Ripudaman Singh Malik, acquitted in Air India bombings, shot dead in Surrey, B.C.

Ripudaman Singh Malik, one of two men acquitted in the 1985 Air India terrorist bombings, has been shot to death in Surrey, B.C.

A witness in the 8200-block of 128 Street told CBC he heard three shots and that Malik was hit in the neck. A second witness from a nearby business confirmed Malik’s identity.

Surrey RCMP said a man was shot at that location at around 9:30 a.m. PT and succumbed to his injuries at the scene. They say it appears to be a targeted shooting and are not releasing the victim’s name.

A suspect vehicle was located in the 12200-block of 82 Avenue engulfed in fire, according to police.

Malik, who was in his mid-70s, owned a business in the area.

A red Tesla believed to have belonged to the victim is seen after the shooting in Surrey, B.C., on Thursday. (Ben Nelms/CBC)

Malik and co-accused Ajaib Singh Bagri were acquitted in 2005 of mass murder and conspiracy charges related to a pair of bombings in 1985 that killed 331 people, mostly from the Toronto and Vancouver areas.

Of those who died, 329 were aboard Air India Flight 182 when it exploded in mid-air over the Atlantic Ocean on June 23, 1985. Another bomb destined for a separate flight exploded at a Tokyo airport, killing two baggage handlers.

The killings amounted to the worst mass murder in Canadian history. Among the dead were 280 Canadians and 86 children.

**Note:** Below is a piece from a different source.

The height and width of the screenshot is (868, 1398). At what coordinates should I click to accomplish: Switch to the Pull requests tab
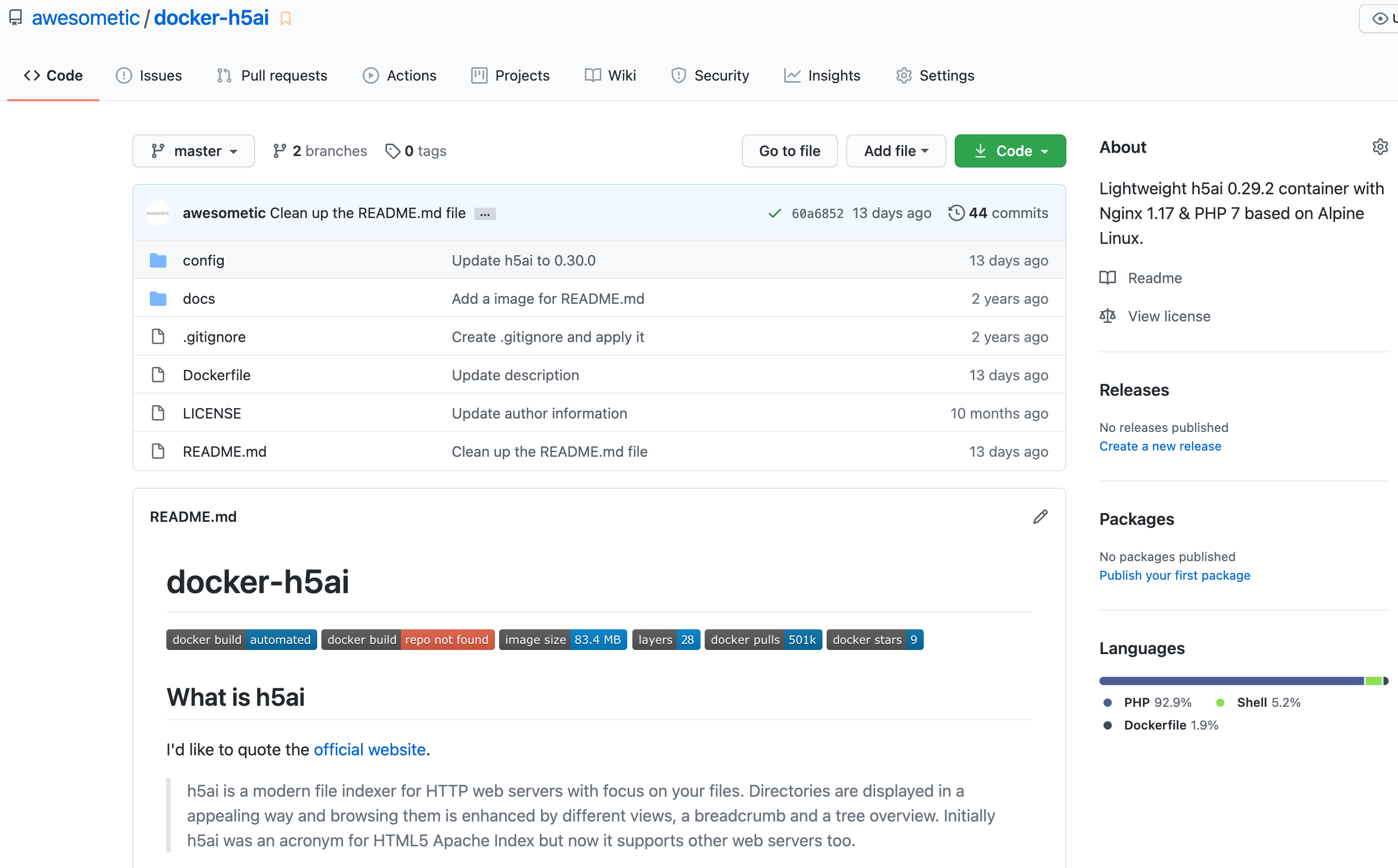272,75

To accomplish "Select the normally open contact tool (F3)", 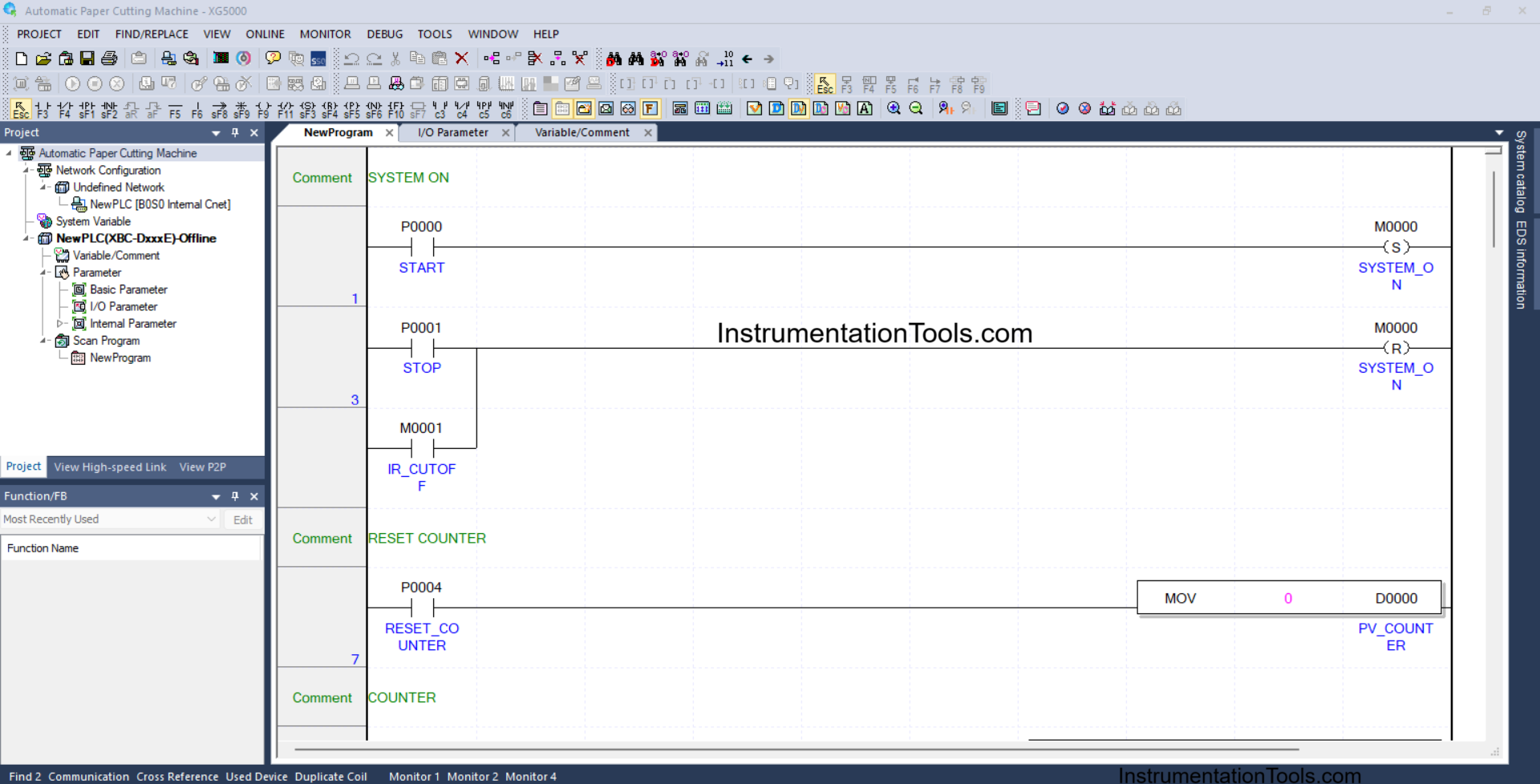I will tap(43, 108).
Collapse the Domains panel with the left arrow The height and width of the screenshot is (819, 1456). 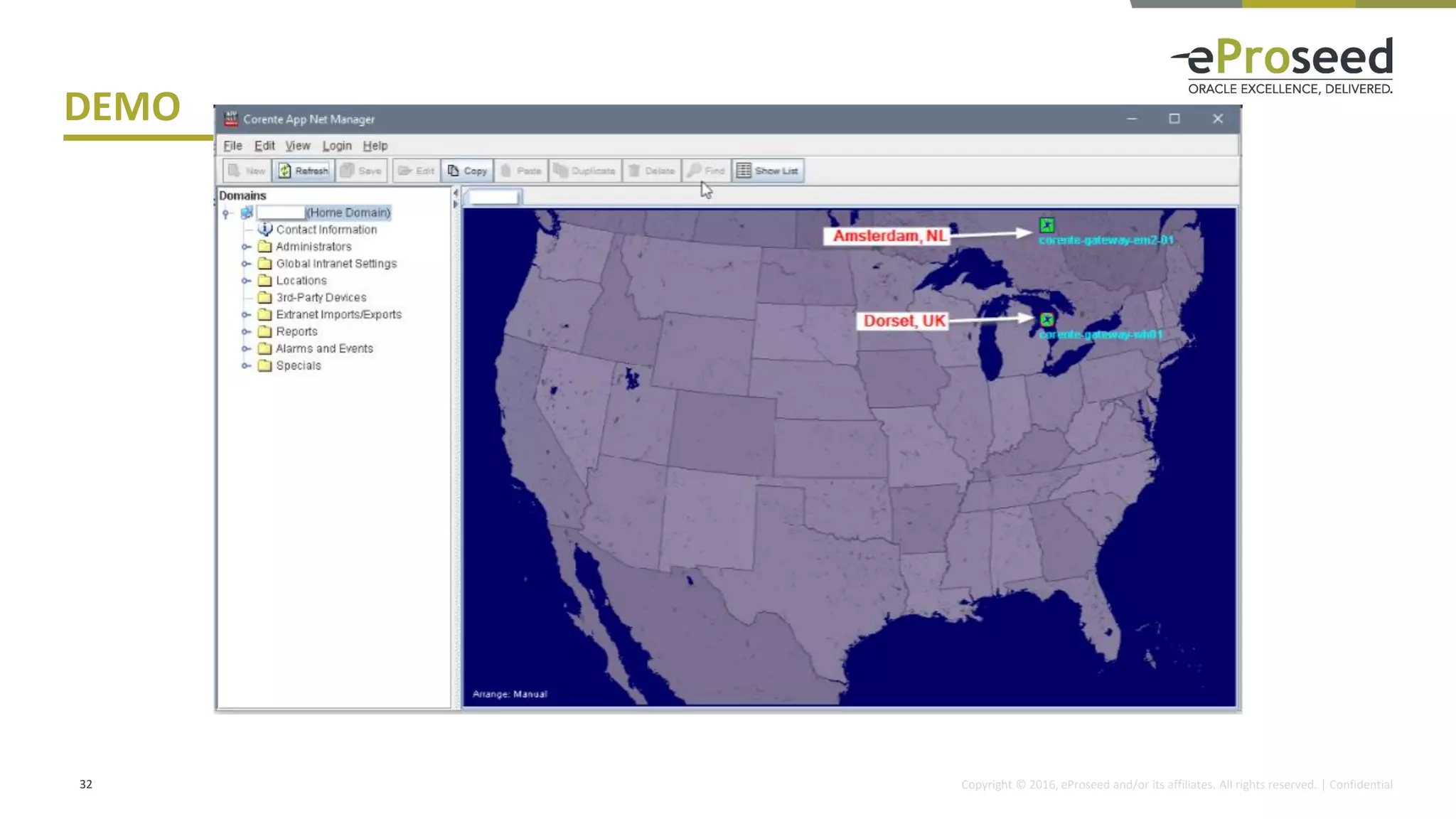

Malik, a successful businessman with significant influence among Canadian Sikhs, sued after his acquittal in an effort to get back $9.2 million in legal fees. He claimed the Crown knew the case fell short of standards, but turned a blind eye and pursued the case regardless under pressure from the public.

A B.C. Supreme Court judge rejected Malik’s financial claim in July 2012. 

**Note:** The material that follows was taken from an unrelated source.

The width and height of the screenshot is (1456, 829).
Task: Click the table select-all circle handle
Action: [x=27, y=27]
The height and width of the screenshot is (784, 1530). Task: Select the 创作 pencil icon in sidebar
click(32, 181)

In recent years, Malik served as chairman with Khalsa School and managed two of the private schools’ campuses in Surrey and Vancouver. He was also president of the Vancouver-based Khalsa Credit Union (KCU), which has more than 16,000 members.

Only one man was convicted in relation to the 1985 bombings. Inderjit Singh Reyat served 30 years for lying during two trials, including Malik’s, and for helping to make the bombs at his home in Duncan, B.C.

Crown lawyers alleged the bombing was a terrorist attack against state-owned Air India, an act of revenge by B.C.-based Sikh extremists against the Indian government for ordering the army to raid Sikhism’s holiest shrine, the Golden Temple in Amritsar, in June 1984.

Malik, then 58, and Bagri, then 55, were acquitted after a highly publicized trial that stretched on for two years.

In the end, Justice Ian Josephson found the Crown’s key witnesses, who testified that they heard the two defendants confess, were biased and unreliable. 

Police at the scene of a shooting in Surrey, B.C., on Thursday. Ripudaman Singh Malik, one of the co-accused in the 1985 Air India bombings, was killed in the shooting. (Ben Nelms/CBC)

“These hundreds of men, women and children were entirely innocent victims of a diabolical act of terrorism unparalleled until recently in aviation history,” reads the March 16, 2005 ruling. “Justice is not achieved, however, if persons are convicted on anything less than the requisite standard of proof beyond a reasonable doubt.” 

The national Air India inquiry later concluded Talwinder Singh Parmar was the mastermind behind the deadly mid-air bombing. Parmar, 48, was shot and killed by police in India in 1992.

Another suspect, Hardial Singh Johal, died in November 2002.